━━ Material for this exercise ━━

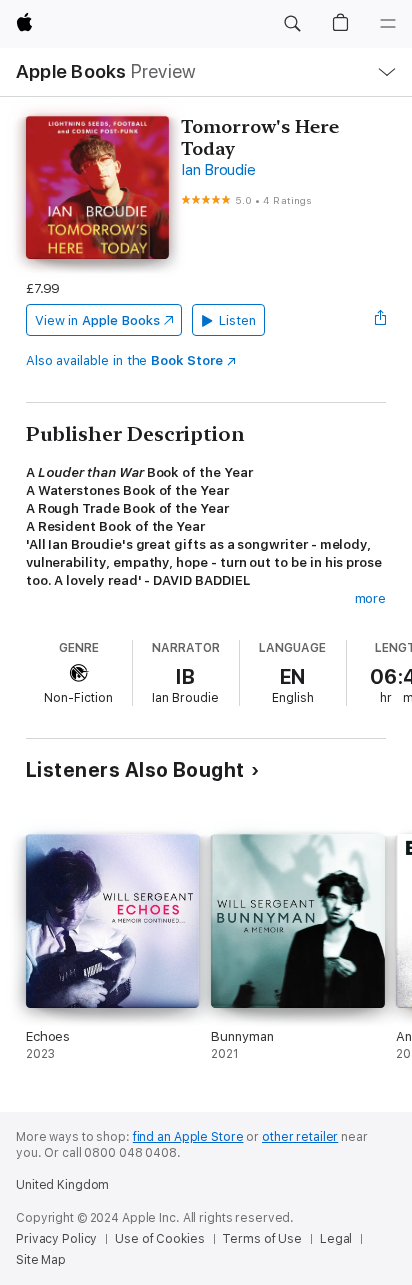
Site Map (41, 1260)
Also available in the (124, 360)
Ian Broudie (218, 170)
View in (97, 320)
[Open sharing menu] (380, 320)
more (371, 598)
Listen (237, 320)
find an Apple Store (188, 1137)
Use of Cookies (159, 1239)
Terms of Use (262, 1239)
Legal (336, 1239)
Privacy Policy (56, 1239)
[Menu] (388, 24)
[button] (292, 24)
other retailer (300, 1137)
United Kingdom (62, 1185)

━━━

*What you have to do*: In the copy, include each entry exactly as written and none of the pictures.

*Response to the exercise*:
Site Map (41, 1260)
Also available in the (124, 360)
Ian Broudie (218, 170)
View in (97, 320)
[Open sharing menu] (380, 320)
more (371, 598)
Listen (237, 320)
find an Apple Store (188, 1137)
Use of Cookies (159, 1239)
Terms of Use (262, 1239)
Legal (336, 1239)
Privacy Policy (56, 1239)
[Menu] (388, 24)
[button] (292, 24)
other retailer (300, 1137)
United Kingdom (62, 1185)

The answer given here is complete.